Once these two tables have been created, it’s a simple matter to join them together, using the node IDs as the common column, and to obtain a list of child and parent labels in the desired format.

A Long Goodbye

And that’s about it for the moment. In this article, I helped you dip your toes into the deeper waters of SQL, showing you how you could use SQL to massage your resultsets so that you only see the data you want to see. I showed you a basic inner join, the cross join, which will have your database crying for Mommy if you use it too often, and the equi-join, which you can use to filter our unwanted results from your inner join.

Next, I moved on to outer joins, demonstrating how the left and right outer joins can be used to compare tables and isolate the missing or common elements. Finally, I wrapped things up with the self join, a very neat little concept that is sure to come in useful when you’re dealing with a single table containing linked records.

In order to avoid having the theory overwhelm you, I also showed you how the various types of joins may be used in real-world situations, to answer basic questions that arise when dealing with linked tables in an RDBMS. Hopefully, the two real-world examples in this article fully demonstrated the value of SQL joins, and also destroyed some of the myths associated with their ease of use (or lack thereof).

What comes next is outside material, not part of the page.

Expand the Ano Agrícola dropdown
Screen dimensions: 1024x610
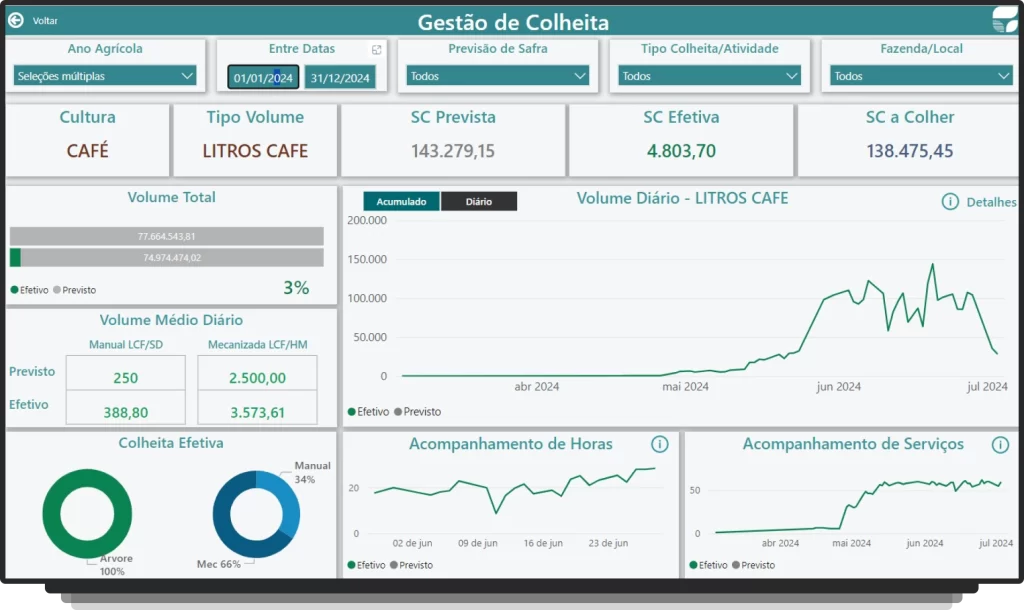pyautogui.click(x=105, y=76)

This isn’t all, though - SQL is very popular on the Web, and there are reams of information out there which will teach you how to manipulate inner and outer joins to do ever more complicated acrobatics. Here are a few good links to get you started:

Speaking SQL, at https://www.melonfire.com/archives/trog/article/speaking-sql-part-1

The MySQL manual, at http://www.mysql.com/doc

The W3School’s tutorial on joins, at http://www.w3schools.com/sql/sql_join.asp

CNET’s tutorial on joins, at http://asia.cnet.com/itmanager/netadmin/0,39006400,39042301,00.htm

Until next time…au revoir!

Note: All examples in this article have been tested on Linux/i586 with MySQL 4. Examples are illustrative only, and are not meant for a production environment. Melonfire provides no warranties or support for the source code described in this article. YMMV!